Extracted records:

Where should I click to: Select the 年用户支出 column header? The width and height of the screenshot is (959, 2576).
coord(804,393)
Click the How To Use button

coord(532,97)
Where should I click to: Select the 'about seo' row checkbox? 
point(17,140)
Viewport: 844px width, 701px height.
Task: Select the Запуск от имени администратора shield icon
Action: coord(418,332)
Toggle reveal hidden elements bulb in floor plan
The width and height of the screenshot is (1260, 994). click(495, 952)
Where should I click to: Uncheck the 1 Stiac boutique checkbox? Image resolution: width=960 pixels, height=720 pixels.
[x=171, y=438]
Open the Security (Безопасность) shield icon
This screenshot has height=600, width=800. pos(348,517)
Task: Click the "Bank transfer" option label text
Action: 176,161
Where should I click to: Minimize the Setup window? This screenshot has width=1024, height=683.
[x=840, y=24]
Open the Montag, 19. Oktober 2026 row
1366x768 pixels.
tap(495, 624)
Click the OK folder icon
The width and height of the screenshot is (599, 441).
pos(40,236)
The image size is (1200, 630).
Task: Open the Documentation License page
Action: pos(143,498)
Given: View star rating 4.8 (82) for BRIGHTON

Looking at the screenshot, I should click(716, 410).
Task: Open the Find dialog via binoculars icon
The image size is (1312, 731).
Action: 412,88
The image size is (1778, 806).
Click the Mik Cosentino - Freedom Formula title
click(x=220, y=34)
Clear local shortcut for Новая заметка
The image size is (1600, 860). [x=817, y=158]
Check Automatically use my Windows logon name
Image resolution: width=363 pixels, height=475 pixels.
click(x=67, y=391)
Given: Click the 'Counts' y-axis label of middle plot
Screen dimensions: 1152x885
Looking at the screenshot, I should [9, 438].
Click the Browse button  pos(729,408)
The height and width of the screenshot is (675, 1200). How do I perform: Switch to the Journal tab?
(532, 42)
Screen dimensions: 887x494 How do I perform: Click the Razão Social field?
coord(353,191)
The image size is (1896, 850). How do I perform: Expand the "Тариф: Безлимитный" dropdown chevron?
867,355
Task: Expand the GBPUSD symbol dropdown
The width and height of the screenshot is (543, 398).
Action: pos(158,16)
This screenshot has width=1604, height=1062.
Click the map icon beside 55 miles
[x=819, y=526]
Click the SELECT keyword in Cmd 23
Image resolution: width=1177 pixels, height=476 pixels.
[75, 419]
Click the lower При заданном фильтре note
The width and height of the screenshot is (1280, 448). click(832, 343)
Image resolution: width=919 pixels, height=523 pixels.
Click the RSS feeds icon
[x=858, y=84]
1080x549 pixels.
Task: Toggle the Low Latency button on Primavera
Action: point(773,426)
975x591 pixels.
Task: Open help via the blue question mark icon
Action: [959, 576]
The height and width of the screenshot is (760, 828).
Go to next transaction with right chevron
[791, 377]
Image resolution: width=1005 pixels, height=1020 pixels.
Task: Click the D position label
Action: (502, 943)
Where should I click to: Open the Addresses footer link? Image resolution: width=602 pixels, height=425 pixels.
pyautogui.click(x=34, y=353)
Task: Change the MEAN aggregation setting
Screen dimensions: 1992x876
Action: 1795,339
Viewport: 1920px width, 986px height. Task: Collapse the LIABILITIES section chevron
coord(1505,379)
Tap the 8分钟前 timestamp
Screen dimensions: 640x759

• ASSIGNED TASK:
Which lines belong in the answer? Exactly those from the first line of the entries through the line holding "Check Automatically use my Windows logon name", inclusive, copied unchanged.

• SOLUTION FOR THIS PROBLEM:
Where should I click to: Select the 年用户支出 column header? The width and height of the screenshot is (959, 2576).
coord(804,393)
Click the How To Use button

coord(532,97)
Where should I click to: Select the 'about seo' row checkbox? 
point(17,140)
Viewport: 844px width, 701px height.
Task: Select the Запуск от имени администратора shield icon
Action: coord(418,332)
Toggle reveal hidden elements bulb in floor plan
The width and height of the screenshot is (1260, 994). click(495, 952)
Where should I click to: Uncheck the 1 Stiac boutique checkbox? Image resolution: width=960 pixels, height=720 pixels.
[x=171, y=438]
Open the Security (Безопасность) shield icon
This screenshot has height=600, width=800. pos(348,517)
Task: Click the "Bank transfer" option label text
Action: 176,161
Where should I click to: Minimize the Setup window? This screenshot has width=1024, height=683.
[x=840, y=24]
Open the Montag, 19. Oktober 2026 row
1366x768 pixels.
tap(495, 624)
Click the OK folder icon
The width and height of the screenshot is (599, 441).
pos(40,236)
The image size is (1200, 630).
Task: Open the Documentation License page
Action: pos(143,498)
Given: View star rating 4.8 (82) for BRIGHTON

Looking at the screenshot, I should click(716, 410).
Task: Open the Find dialog via binoculars icon
The image size is (1312, 731).
Action: 412,88
The image size is (1778, 806).
Click the Mik Cosentino - Freedom Formula title
click(x=220, y=34)
Clear local shortcut for Новая заметка
The image size is (1600, 860). [x=817, y=158]
Check Automatically use my Windows logon name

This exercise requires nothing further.